La visión de sembrar el turismo como eje del desarrollo produjo resultados que hoy son visibles en el empleo, la inversión, la educación y el bienestar de miles de familias. Aquella apuesta, sustentada en valores y en una planificación de largo plazo, terminó por redefinir el destino de La Altagracia. Como uno de los arquitectos del turismo dominicano, su visión contribuyó a convertir esta actividad en una de las columnas vertebrales del desarrollo territorial y en un instrumento capaz de generar prosperidad familiar.

En última instancia, los flujos turísticos son el resultado de millones de decisiones individuales sobre la confianza. La proyección de República Dominicana como un destino seguro ha sido un trabajo marcado por la constancia. El prestigio reputacional del Aeropuerto Internacional de Punta Cana es una respuesta al compromiso por ese capital invisible. En cada certificación en seguridad operacional, calidad, sostenibilidad y experiencia del pasajero o los premios consecutivos Airport Service Quality y ASQ Customer Experience, nos revela los criterios que priman en su manejo.

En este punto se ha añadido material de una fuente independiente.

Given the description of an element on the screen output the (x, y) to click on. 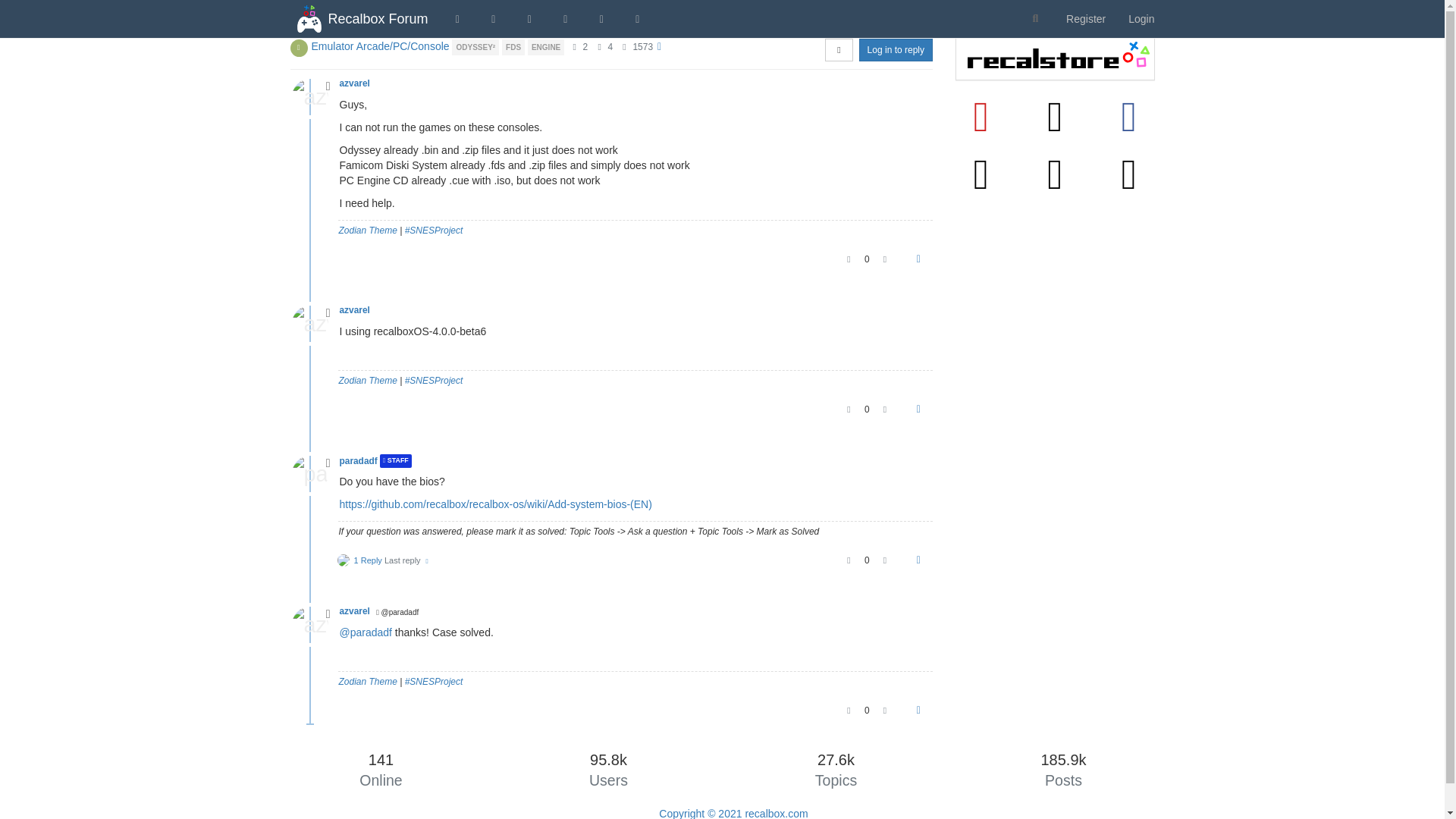
FDS (514, 46)
Log in to reply (896, 49)
Login (1141, 18)
Register (1085, 18)
Documentation (601, 18)
Zodian Theme (366, 230)
Search (1035, 18)
azvarel (354, 82)
Views (624, 46)
Discord (638, 18)
Given the description of an element on the screen output the (x, y) to click on. 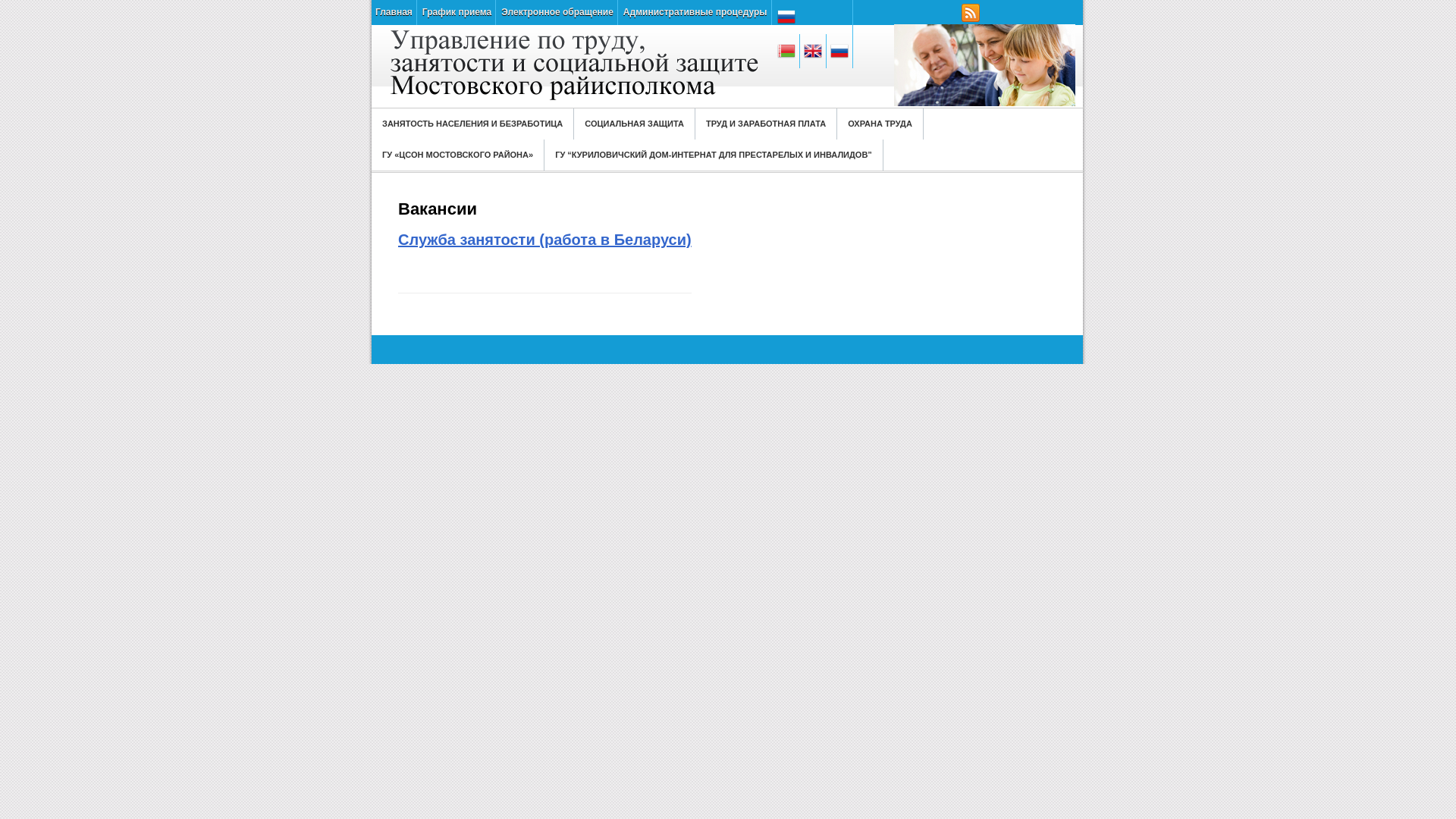
Russian Element type: hover (839, 51)
English Element type: hover (813, 51)
Russian Element type: hover (813, 17)
Belarusian Element type: hover (786, 51)
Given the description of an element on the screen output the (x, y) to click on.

Tanto la calificación de cuatro estrellas de Skytrax, como la inclusión en la lista de los cien mejores aeropuertos del mundo, así como el reconocimiento como el Mejor Aeropuerto de Centroamérica y el Caribe, son valoraciones que demuestran que la implementación de una cultura de mejora continua basada en la planificación, la innovación y la excelencia puede consolidar una marca nación.

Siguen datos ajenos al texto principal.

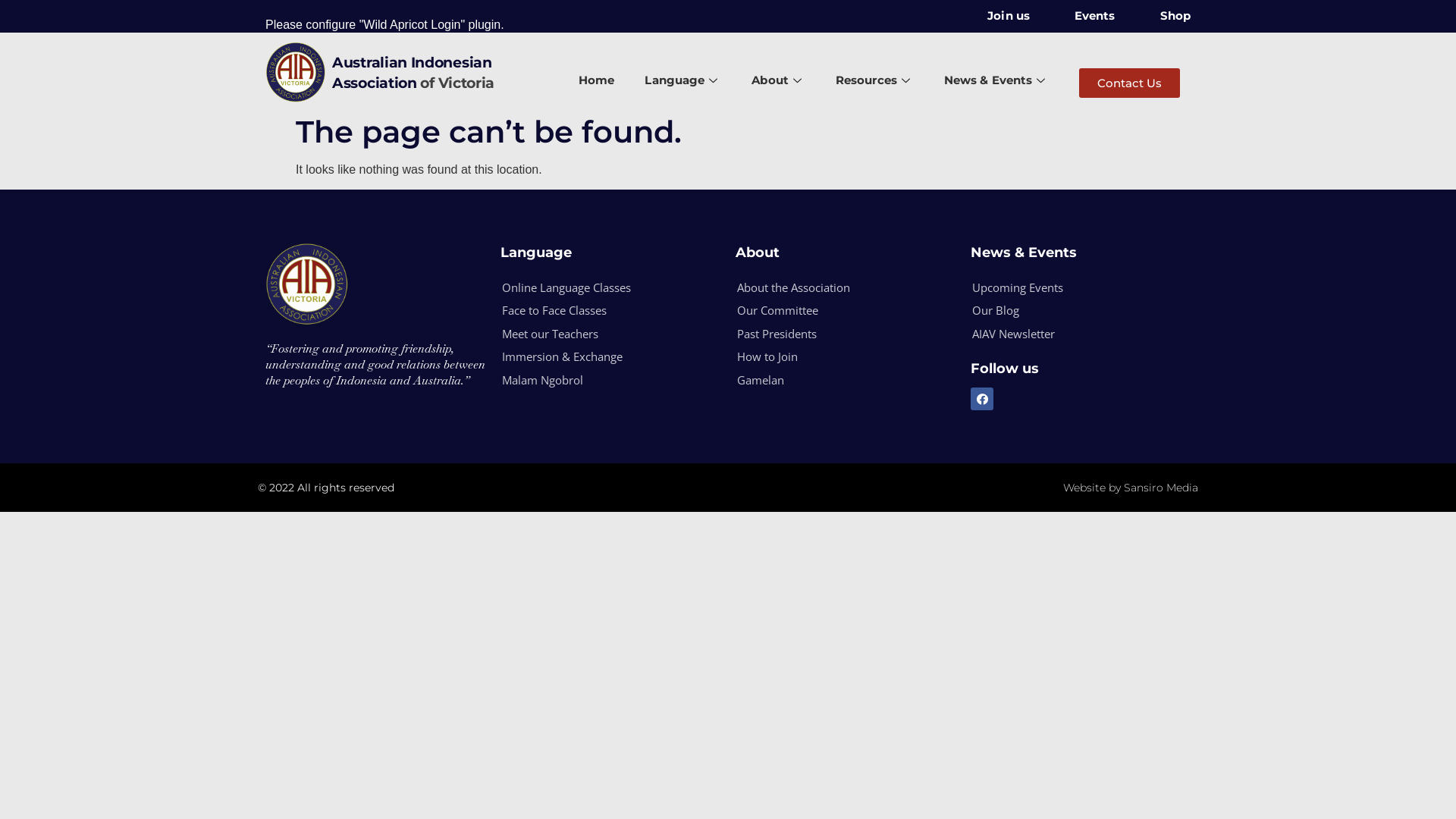
Contact Us Element type: text (1129, 82)
News & Events Element type: text (995, 80)
Resources Element type: text (874, 80)
About Element type: text (778, 80)
Shop Element type: text (1164, 16)
About the Association Element type: text (835, 288)
Face to Face Classes Element type: text (600, 310)
Upcoming Events Element type: text (1070, 288)
Join us Element type: text (997, 16)
Meet our Teachers Element type: text (600, 334)
Our Committee Element type: text (835, 310)
Past Presidents Element type: text (835, 334)
AIAV Newsletter Element type: text (1070, 334)
Language Element type: text (682, 80)
Online Language Classes Element type: text (600, 288)
Malam Ngobrol Element type: text (600, 380)
Home Element type: text (596, 80)
How to Join Element type: text (835, 357)
Immersion & Exchange Element type: text (600, 357)
Gamelan Element type: text (835, 380)
Sansiro Media Element type: text (1160, 487)
Australian Indonesian
Association of Victoria Element type: text (413, 72)
Our Blog Element type: text (1070, 310)
Events Element type: text (1084, 16)
Given the description of an element on the screen output the (x, y) to click on. 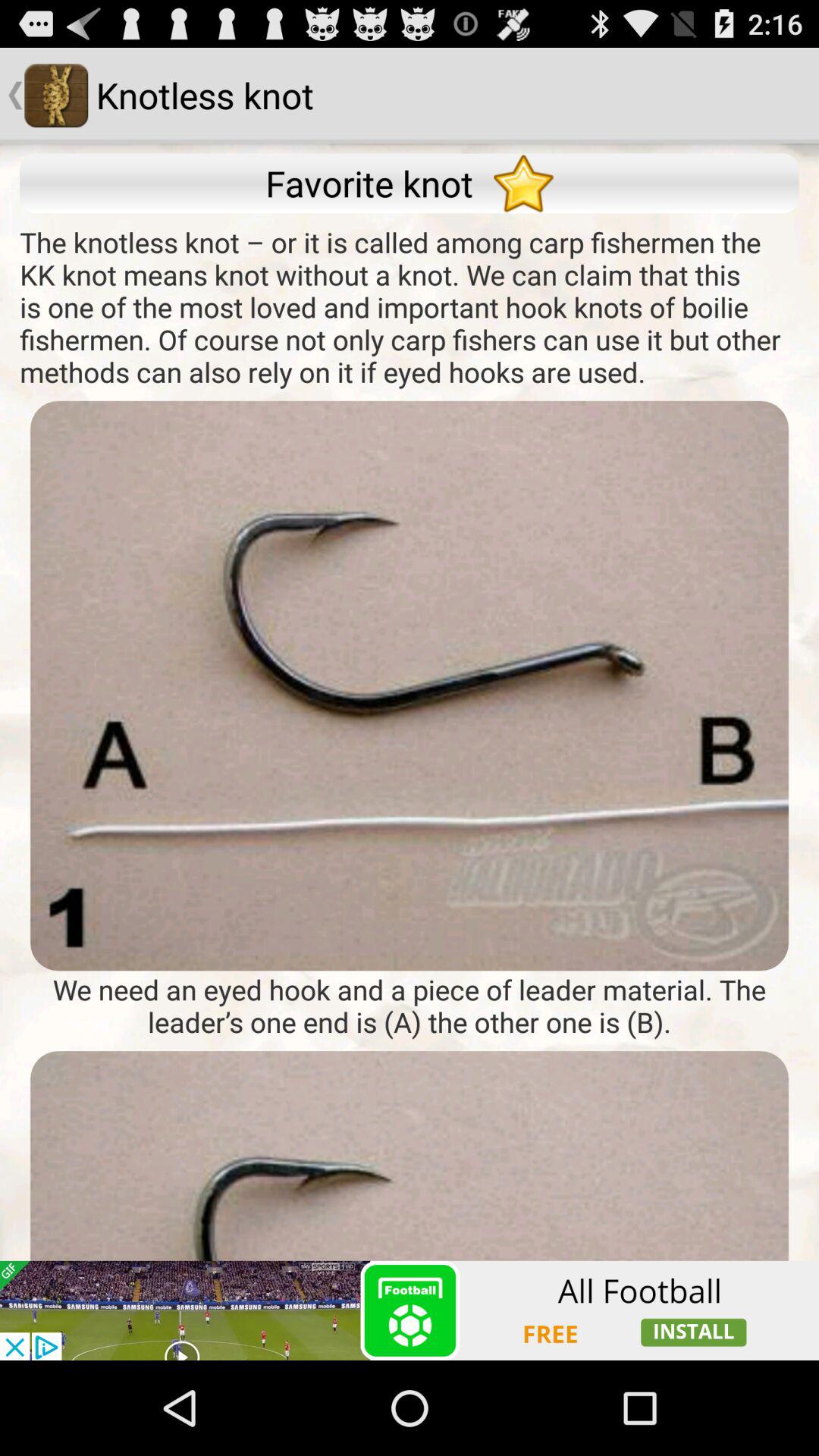
words (409, 685)
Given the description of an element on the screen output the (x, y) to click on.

Por ejemplo, con la incorporación del programa Hidden Disabilities Sunflower en el Aeropuerto Internacional de Punta Cana, un paso esencial por la experiencia del viajero, lo convierte en el primer aeropuerto en la República Dominicana en adoptar este estándar internacional. En general, son señales que confirman que la competitividad turística también se mide por la inclusión, la empatía y el valor social.

De modo que lo que comenzó como una modesta pista de aterrizaje entre palmas canas, en este momento es uno de los aeropuertos más prestigiosos de América Latina y el Caribe. Configuro un ecosistema en Verón-Punta Cana y transformo su potencial en beneficio social. Sus logros a lo largo de este recorrido, tal vez estén relacionados con el azar como una estrategia de imagen; estos frutos son la respuesta de más de cuatro décadas de trabajo sostenido para que sea un catalizador del desarrollo regional.

Sin embargo, su mayor reconocimiento no son solo distinciones internacionales, sino haber demostrado que el turismo, cuando se gestiona con enfoque estratégico, puede convertirse en una de las herramientas más poderosas para el desarrollo económico, la inclusión y la transformación social.

Hoy, el Aeropuerto Internacional de Punta Cana es mucho más que una terminal aérea; representa un ejemplo de innovación y un símbolo de cómo la combinación entre visión empresarial, inversión y responsabilidad social ensancha los límites del desarrollo de las comunidades.